**TEXT PASSAGE**:

Last week, I went looking for the real Obamacare. Not the one that’s been vilified by President Trump and House Speaker Paul D. Ryan, but the Obamacare that’s otherwise known as the Affordable Care Act, the one providing health coverage to more than 5 million people in California.
I found it in the southern San Joaquin Valley, where the air quality ranks as the worst in the nation, where diabetes is common, where the opioid epidemic rages, where work in the agricultural fields breaks down a body before its time. I found it in the voices of patients, doctors, nurses, clinic directors and hospital administrators.
I and colleagues from the California Senate Health Committee traveled to Bakersfield last week to hold a hearing with a simple purpose: to learn how the ACA has changed lives in one of the most distressed regions in America.
It’s scary to think that the rug could be pulled out from under me.
Bakersfield is one of the reddest areas of the state, and it’s represented in Congress by House Majority Leader Kevin McCarthy, who is among the Republicans attempting to repeal the ACA. But we weren’t there to point fingers or underscore an irony. We chose the location for the simple reason that, before the ACA, few regions in the country had more gaps in healthcare than Fresno, Tulare, Kings and Kern counties.
Was the ACA making a difference? And what was at stake if “repeal and replace” became a reality?

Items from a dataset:
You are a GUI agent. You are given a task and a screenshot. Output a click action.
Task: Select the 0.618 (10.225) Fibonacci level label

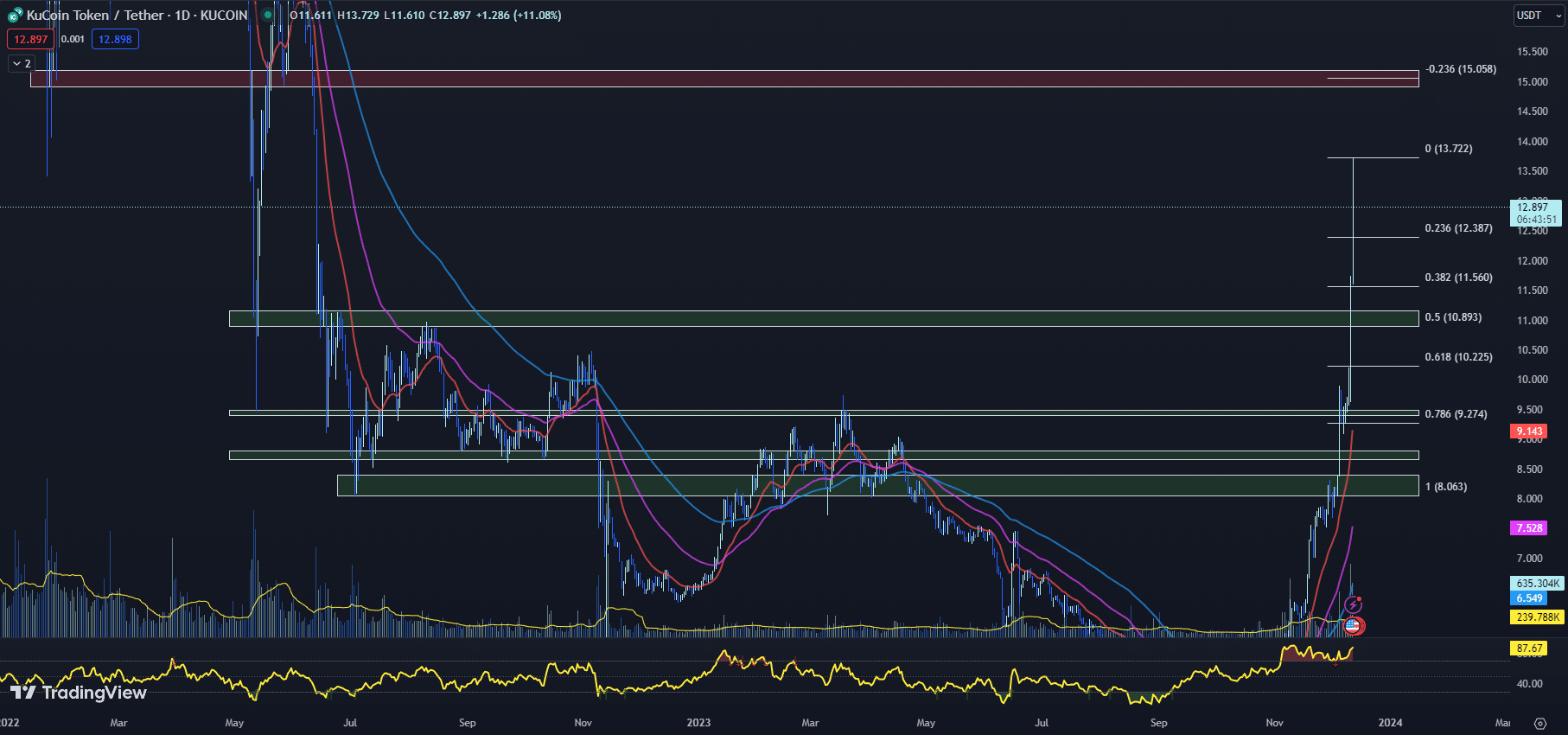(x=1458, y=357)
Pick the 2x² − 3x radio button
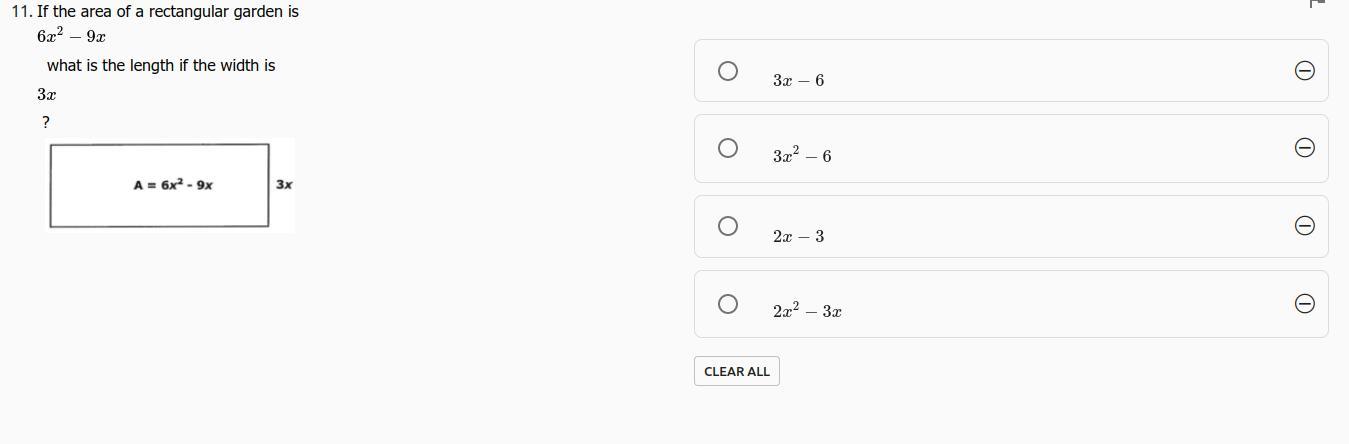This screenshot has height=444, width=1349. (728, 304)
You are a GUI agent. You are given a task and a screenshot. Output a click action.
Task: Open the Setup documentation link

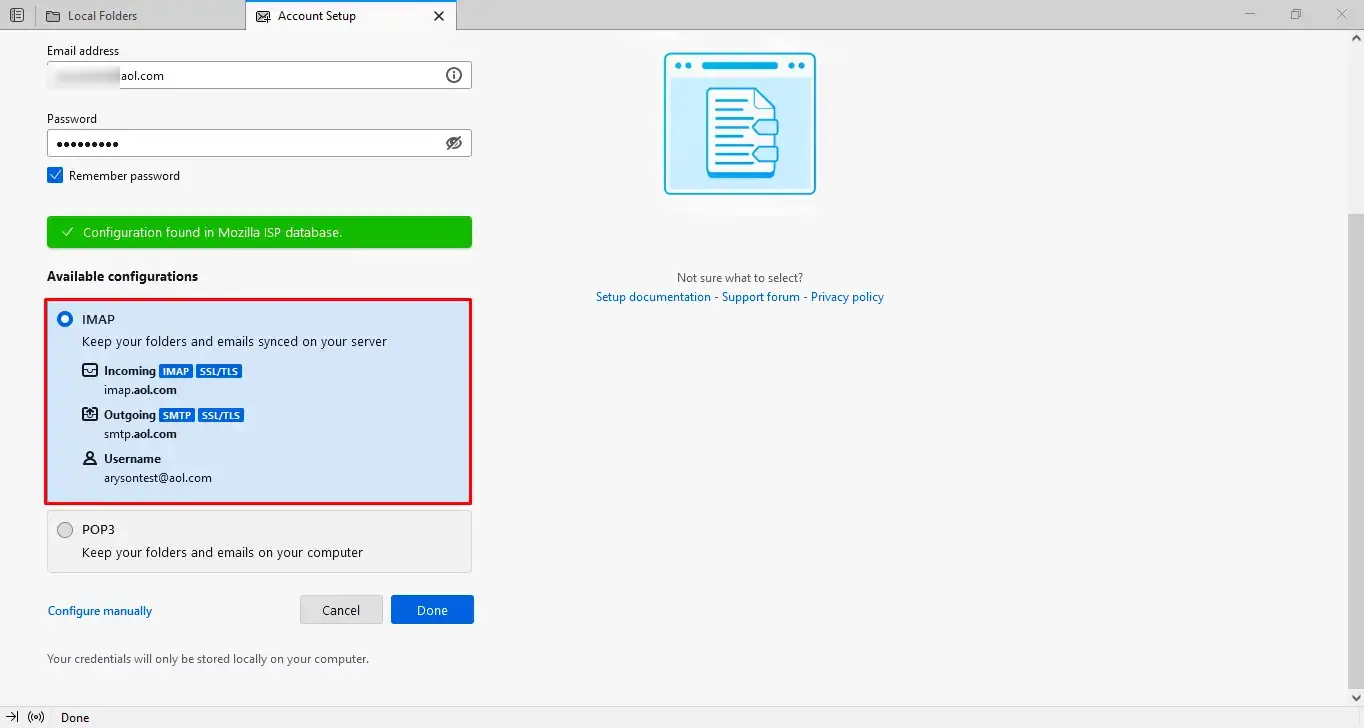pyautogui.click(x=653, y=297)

**PROBLEM SET**:
a: List every county named in the Affordable Care Act passage.
b: Retype the Affordable Care Act passage, starting at "I and colleagues" and ending at "and Kern counties.".
The records are not needed for any of this work.

**OUTPUTS IN ORDER**:
a: Fresno, Tulare, Kings, Kern

b:
I and colleagues from the California Senate Health Committee traveled to Bakersfield last week to hold a hearing with a simple purpose: to learn how the ACA has changed lives in one of the most distressed regions in America.
It’s scary to think that the rug could be pulled out from under me.
Bakersfield is one of the reddest areas of the state, and it’s represented in Congress by House Majority Leader Kevin McCarthy, who is among the Republicans attempting to repeal the ACA. But we weren’t there to point fingers or underscore an irony. We chose the location for the simple reason that, before the ACA, few regions in the country had more gaps in healthcare than Fresno, Tulare, Kings and Kern counties.